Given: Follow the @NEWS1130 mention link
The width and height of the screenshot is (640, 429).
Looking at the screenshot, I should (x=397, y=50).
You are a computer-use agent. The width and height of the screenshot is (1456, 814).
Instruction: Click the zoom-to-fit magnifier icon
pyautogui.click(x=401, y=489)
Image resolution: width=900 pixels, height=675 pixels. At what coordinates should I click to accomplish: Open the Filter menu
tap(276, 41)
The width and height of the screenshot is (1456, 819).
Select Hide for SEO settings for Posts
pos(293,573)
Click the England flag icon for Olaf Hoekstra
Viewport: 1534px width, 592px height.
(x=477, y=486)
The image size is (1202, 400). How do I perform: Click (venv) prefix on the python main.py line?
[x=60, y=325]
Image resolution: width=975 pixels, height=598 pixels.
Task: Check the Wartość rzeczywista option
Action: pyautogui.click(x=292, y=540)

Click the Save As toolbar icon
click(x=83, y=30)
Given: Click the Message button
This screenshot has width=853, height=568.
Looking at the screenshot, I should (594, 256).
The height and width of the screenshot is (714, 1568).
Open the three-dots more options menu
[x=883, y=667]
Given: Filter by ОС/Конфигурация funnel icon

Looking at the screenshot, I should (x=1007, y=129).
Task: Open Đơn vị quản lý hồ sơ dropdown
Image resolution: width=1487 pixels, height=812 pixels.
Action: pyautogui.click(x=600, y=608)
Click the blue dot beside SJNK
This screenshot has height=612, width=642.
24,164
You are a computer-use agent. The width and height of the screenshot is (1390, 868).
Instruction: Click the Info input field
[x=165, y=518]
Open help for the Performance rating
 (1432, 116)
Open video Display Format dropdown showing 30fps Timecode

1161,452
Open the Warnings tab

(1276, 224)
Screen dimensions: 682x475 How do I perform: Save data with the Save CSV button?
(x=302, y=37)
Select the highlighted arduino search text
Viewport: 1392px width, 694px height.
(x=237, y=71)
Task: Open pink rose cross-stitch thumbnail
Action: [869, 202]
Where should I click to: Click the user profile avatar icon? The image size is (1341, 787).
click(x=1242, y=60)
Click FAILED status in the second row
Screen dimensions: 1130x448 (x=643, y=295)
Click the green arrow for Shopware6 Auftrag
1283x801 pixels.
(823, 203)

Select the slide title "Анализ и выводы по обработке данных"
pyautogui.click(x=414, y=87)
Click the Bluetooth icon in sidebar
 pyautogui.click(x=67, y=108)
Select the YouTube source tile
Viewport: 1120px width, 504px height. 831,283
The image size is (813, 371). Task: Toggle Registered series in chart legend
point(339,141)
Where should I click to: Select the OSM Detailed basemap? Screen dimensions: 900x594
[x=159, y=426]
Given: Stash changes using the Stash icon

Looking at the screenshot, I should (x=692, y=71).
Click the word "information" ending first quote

§ Given request:
Copy every item above verbatim, keeping each line as it appears.

§ Exercise output:
Given: Follow the @NEWS1130 mention link
The width and height of the screenshot is (640, 429).
Looking at the screenshot, I should (x=397, y=50).
You are a computer-use agent. The width and height of the screenshot is (1456, 814).
Instruction: Click the zoom-to-fit magnifier icon
pyautogui.click(x=401, y=489)
Image resolution: width=900 pixels, height=675 pixels. At what coordinates should I click to accomplish: Open the Filter menu
tap(276, 41)
The width and height of the screenshot is (1456, 819).
Select Hide for SEO settings for Posts
pos(293,573)
Click the England flag icon for Olaf Hoekstra
Viewport: 1534px width, 592px height.
(x=477, y=486)
The image size is (1202, 400). How do I perform: Click (venv) prefix on the python main.py line?
[x=60, y=325]
Image resolution: width=975 pixels, height=598 pixels.
Task: Check the Wartość rzeczywista option
Action: pyautogui.click(x=292, y=540)

Click the Save As toolbar icon
click(x=83, y=30)
Given: Click the Message button
This screenshot has width=853, height=568.
Looking at the screenshot, I should (594, 256).
The height and width of the screenshot is (714, 1568).
Open the three-dots more options menu
[x=883, y=667]
Given: Filter by ОС/Конфигурация funnel icon

Looking at the screenshot, I should (x=1007, y=129).
Task: Open Đơn vị quản lý hồ sơ dropdown
Image resolution: width=1487 pixels, height=812 pixels.
Action: pyautogui.click(x=600, y=608)
Click the blue dot beside SJNK
This screenshot has height=612, width=642.
24,164
You are a computer-use agent. The width and height of the screenshot is (1390, 868).
Instruction: Click the Info input field
[x=165, y=518]
Open help for the Performance rating
 (1432, 116)
Open video Display Format dropdown showing 30fps Timecode

1161,452
Open the Warnings tab

(1276, 224)
Screen dimensions: 682x475 How do I perform: Save data with the Save CSV button?
(x=302, y=37)
Select the highlighted arduino search text
Viewport: 1392px width, 694px height.
(x=237, y=71)
Task: Open pink rose cross-stitch thumbnail
Action: [869, 202]
Where should I click to: Click the user profile avatar icon? The image size is (1341, 787).
click(x=1242, y=60)
Click FAILED status in the second row
Screen dimensions: 1130x448 (x=643, y=295)
Click the green arrow for Shopware6 Auftrag
1283x801 pixels.
(823, 203)

Select the slide title "Анализ и выводы по обработке данных"
pyautogui.click(x=414, y=87)
Click the Bluetooth icon in sidebar
 pyautogui.click(x=67, y=108)
Select the YouTube source tile
Viewport: 1120px width, 504px height. 831,283
The image size is (813, 371). Task: Toggle Registered series in chart legend
point(339,141)
Where should I click to: Select the OSM Detailed basemap? Screen dimensions: 900x594
[x=159, y=426]
Given: Stash changes using the Stash icon

Looking at the screenshot, I should (x=692, y=71).
Click the word "information" ending first quote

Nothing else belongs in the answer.